**ПОРЯДОК РАБОТЫ**
• a. Перепишите из текста о Мокоши у Хлебникова отрывок между словами «Есть узывностынь редкой» и «Русь хлябей домирного.» включительно.
• b. Продолжите текст о Пятнице-Мокоши в поэзии Хлебникова, начав сразу после его последней строки.

**ИСХОДНЫЙ ТЕКСТ**
'''
Какова же Пятница-Мокошь у Хлебникова? В стихотворении «Игралие», где упоминается ее имя, Мокошь — водяная стихия, олицетворение влаги:


Видязь видений безликих
Вероши в яви.
Есть узывностынь редкой мечты
В русалиях яви голубоши.
Безмерной бесценной беспленной
Бестешной
Мокоши.
Русалие
Есть хлябей мечты.
Есть Русь хлябей домирного.
Хлябей довещной черты.
Домирного мира.

(II, 270)
'''
**ИССЛЕДУЕМЫЕ ДАННЫЕ**
'''
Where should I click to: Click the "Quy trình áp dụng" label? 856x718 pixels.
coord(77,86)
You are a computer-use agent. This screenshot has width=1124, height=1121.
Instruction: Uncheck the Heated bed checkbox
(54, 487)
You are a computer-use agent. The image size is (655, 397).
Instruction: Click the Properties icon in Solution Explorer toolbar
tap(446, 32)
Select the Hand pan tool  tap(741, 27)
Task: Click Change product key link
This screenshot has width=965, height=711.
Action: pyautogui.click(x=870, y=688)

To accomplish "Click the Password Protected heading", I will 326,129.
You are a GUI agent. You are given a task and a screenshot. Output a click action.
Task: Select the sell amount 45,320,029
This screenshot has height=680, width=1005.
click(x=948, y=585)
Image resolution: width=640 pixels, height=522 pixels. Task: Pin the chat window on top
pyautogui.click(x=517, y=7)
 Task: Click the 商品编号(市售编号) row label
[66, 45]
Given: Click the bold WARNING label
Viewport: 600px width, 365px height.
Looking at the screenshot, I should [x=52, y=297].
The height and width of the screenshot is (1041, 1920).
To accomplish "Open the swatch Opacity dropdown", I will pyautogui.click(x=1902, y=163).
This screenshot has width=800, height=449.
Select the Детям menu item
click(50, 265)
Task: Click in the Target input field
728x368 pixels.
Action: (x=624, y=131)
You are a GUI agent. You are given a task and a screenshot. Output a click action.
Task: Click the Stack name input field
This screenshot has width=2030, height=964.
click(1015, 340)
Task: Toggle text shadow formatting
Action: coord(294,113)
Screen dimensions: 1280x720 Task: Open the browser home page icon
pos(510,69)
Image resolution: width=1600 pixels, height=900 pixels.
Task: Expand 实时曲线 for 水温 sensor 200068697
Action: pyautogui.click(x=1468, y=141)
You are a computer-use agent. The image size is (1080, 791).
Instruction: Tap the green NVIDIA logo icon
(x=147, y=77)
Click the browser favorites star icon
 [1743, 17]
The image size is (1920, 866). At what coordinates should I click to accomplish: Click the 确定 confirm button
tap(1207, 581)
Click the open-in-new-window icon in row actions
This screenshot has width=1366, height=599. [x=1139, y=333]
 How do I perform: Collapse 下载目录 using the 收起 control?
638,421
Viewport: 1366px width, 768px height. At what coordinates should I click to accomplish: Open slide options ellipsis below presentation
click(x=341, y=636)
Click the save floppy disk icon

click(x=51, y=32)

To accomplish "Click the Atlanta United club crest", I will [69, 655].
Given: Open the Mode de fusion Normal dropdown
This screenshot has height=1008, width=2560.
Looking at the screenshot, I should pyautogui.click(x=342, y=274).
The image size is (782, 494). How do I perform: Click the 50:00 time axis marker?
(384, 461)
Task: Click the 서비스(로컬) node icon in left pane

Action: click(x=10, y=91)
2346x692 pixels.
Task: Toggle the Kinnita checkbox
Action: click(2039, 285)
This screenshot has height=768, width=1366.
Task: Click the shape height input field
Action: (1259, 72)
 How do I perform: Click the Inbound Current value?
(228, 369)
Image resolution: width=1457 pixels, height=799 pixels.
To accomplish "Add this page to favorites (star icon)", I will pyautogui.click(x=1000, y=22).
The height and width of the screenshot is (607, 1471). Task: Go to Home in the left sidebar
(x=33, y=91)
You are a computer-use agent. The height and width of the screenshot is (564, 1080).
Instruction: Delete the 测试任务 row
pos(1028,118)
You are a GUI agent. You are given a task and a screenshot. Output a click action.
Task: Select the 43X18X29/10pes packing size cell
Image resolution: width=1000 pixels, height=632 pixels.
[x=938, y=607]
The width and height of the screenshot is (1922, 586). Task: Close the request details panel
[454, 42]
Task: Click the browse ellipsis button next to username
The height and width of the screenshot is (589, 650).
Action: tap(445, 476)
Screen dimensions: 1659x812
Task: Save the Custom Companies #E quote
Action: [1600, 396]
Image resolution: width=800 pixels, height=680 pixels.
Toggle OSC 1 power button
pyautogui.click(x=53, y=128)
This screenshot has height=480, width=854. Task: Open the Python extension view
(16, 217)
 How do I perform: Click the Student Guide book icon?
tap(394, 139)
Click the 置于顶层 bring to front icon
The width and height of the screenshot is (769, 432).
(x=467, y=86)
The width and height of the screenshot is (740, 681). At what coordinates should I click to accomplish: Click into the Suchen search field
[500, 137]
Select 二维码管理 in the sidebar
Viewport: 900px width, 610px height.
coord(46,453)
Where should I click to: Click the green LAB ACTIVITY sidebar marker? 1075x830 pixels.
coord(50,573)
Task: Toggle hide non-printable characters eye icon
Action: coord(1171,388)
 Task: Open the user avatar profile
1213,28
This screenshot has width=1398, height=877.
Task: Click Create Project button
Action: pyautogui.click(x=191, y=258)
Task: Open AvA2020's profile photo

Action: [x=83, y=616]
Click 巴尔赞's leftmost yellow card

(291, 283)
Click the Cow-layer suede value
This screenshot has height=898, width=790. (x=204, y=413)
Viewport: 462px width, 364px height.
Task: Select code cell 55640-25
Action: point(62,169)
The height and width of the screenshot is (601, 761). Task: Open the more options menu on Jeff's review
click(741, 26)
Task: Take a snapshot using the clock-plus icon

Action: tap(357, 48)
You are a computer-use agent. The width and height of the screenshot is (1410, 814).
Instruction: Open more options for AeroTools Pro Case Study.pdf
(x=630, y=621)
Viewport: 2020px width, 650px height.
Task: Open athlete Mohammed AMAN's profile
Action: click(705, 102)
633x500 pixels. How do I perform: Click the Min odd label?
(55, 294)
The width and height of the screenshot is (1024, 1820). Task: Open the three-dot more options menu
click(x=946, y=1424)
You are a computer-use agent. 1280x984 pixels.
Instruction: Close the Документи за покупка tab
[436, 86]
'''
**ОТВЕТЫ К ЗАДАНИЯМ**
• a.
Есть узывностынь редкой мечты
В русалиях яви голубоши.
Безмерной бесценной беспленной
Бестешной
Мокоши.
Русалие
Есть хлябей мечты.
Есть Русь хлябей домирного.

• b.
В центре стихотворения, описывающего волную стихию до сотворения мира, — богиня Мокошь. На ее божескую, или скорее “противобожескую”, природу указывает странный эпитет — бестешная. Он восходит к пословице „Бог не Макешь (Мокешь), чем-нибудь да потешит“ (Даль 1984: 24), что также подчеркивает нехристианским характер хлебниковской праматери. Особенно важна в этих стихах связь Мокоши с “русалиями” (только три слова занимают по отдельной строке: Бестешной / Мокоши / Русалие. Русалие, т.е. весенний праздник, когда русалки выходят из воды и играют на лугах, перифрастически определен Хлебниковым как хлябей мечты. В хлебниковской картине мира, где столь значимы постоянные метаморфозы, первобытная водяная стихия (“хляби морские”) уже содержит в себе будущие “игралия” речных дочерей. При всей “расфокусированности” стихов о Мокоши (между небытием и бытием, между грезой и явью), в них можно выявить элементы, характерные для поэтического мира Хлебникова.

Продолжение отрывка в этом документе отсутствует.